En feuilletant ces bouts de journaux, je me rendis compte, avec le nom de son père dans les titres, que nous le connaissions sous son nom d’emprunt. Son prénom ne devait pas être Charly. J’avais encore plus un inconnu devant moi. Pendant que cette évidence m’apparaissait, il conclut :
– Voilà, tu sais tout ! Ah, non, encore. Je suis riche, extrêmement riche. Après l’attentat, papa a mis toute sa fortune à mon nom. Cela fait des millions et des millions. Pour l’instant, c’est mon grand-père qui s’en occupe, car je suis mineur. Dans un an, j’aurai dix-huit ans. Qu’est-ce que je vais faire de ça ? Ce n’est pas de l’argent propre. Mais c’est l’argent de l’amour de mon père… Rien que cette maison… Pour l’instant, j’ai demandé que rien ne change. Je viens une fois par an, pour l’anniversaire, le 20 décembre. Combien de temps encore ?

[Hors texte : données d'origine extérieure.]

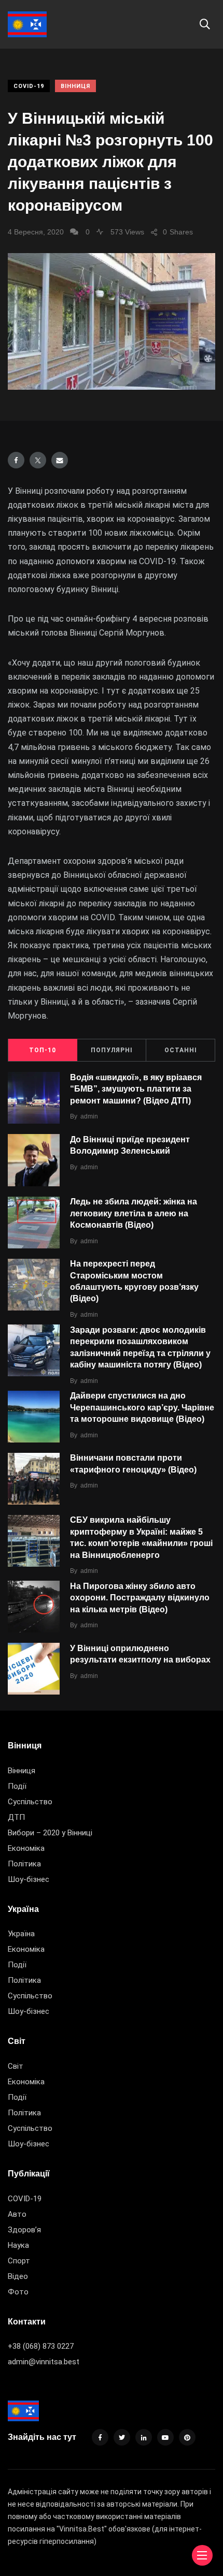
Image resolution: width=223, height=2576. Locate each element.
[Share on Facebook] (16, 460)
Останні (180, 1050)
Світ (15, 2066)
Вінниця (75, 86)
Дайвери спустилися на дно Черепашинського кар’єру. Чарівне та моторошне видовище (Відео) (142, 1407)
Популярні (112, 1050)
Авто (17, 2214)
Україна (21, 1933)
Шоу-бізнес (28, 1879)
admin (89, 1116)
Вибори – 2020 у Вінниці (50, 1832)
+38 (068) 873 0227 (41, 2346)
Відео (18, 2276)
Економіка (26, 1848)
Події (17, 1786)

– Tu sais, je n’ai jamais raconté ça à personne. Mes grands-parents ont voulu que je sois aidé. J’ai été voir un psy. Je n’avais rien à lui dire. Je ne voulais pas qu’il connaisse ce mélange d’amour et de sang. Et puis, ça n’aurait rien remplacé. Je t’en parle à toi, car tu es un peu spécial. Je veux dire que, pour moi, tu comptes énormément.